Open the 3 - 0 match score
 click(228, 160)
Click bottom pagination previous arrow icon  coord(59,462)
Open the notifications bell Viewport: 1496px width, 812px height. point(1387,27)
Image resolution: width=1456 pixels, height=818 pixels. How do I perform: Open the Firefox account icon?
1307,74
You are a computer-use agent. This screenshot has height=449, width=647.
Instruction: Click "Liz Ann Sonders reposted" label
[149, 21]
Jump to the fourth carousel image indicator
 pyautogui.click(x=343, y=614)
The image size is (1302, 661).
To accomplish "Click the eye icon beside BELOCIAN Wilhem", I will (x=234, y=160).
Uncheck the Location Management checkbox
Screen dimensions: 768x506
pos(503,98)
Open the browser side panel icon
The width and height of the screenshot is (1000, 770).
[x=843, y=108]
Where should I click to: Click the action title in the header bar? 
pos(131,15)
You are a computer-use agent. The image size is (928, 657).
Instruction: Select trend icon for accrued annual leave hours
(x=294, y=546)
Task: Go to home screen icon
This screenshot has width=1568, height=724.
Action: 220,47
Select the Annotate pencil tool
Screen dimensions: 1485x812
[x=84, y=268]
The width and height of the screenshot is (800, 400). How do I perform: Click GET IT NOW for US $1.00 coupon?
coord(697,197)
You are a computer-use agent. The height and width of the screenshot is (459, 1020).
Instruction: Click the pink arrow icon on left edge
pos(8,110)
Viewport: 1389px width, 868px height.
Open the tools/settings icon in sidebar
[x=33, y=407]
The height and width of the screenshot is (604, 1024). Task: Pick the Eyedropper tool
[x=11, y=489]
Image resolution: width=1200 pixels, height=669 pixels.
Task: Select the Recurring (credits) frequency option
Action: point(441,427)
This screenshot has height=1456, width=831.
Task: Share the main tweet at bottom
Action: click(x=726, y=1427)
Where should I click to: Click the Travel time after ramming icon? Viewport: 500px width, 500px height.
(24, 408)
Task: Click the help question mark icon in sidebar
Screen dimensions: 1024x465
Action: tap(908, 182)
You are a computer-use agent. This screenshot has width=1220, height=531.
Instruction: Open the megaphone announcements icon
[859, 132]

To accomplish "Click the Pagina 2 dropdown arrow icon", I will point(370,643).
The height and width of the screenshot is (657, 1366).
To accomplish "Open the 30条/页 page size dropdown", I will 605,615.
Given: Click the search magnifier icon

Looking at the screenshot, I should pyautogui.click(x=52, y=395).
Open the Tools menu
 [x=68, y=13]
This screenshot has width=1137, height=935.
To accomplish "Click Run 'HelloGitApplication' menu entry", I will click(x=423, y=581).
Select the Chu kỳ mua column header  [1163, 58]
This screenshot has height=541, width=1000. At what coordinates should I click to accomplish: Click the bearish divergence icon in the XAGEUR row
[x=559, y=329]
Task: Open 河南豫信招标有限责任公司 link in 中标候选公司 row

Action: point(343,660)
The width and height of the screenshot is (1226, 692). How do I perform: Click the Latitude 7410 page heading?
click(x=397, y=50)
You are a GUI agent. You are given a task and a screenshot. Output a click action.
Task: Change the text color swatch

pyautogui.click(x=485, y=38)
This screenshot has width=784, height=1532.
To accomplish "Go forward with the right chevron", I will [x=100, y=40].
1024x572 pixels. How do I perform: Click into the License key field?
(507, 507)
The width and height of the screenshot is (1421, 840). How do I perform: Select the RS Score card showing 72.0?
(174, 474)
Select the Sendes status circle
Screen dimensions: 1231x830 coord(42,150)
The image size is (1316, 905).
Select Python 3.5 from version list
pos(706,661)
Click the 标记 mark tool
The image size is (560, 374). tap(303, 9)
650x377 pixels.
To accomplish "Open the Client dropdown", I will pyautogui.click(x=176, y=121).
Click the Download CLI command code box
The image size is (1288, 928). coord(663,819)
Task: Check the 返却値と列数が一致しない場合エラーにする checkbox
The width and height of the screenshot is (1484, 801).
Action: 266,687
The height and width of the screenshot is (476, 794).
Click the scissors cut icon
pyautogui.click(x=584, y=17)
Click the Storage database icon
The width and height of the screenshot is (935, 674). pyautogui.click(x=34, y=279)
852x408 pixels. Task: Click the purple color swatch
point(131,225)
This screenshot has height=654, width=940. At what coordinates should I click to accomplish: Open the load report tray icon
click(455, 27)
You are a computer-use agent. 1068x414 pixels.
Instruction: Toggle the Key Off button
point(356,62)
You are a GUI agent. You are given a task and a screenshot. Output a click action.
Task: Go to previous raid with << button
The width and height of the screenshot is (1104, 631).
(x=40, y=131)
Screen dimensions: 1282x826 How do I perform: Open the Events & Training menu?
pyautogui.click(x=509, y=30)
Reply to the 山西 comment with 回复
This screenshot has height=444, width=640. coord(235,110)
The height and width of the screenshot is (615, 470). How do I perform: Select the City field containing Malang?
:::
WORK ITEM: If a line of the data contains "dropdown", copy it out.

FINISHED EXERCISE:
To accomplish "Click the Pagina 2 dropdown arrow icon", I will point(370,643).
To accomplish "Open the 30条/页 page size dropdown", I will 605,615.
To accomplish "Open the Client dropdown", I will pyautogui.click(x=176, y=121).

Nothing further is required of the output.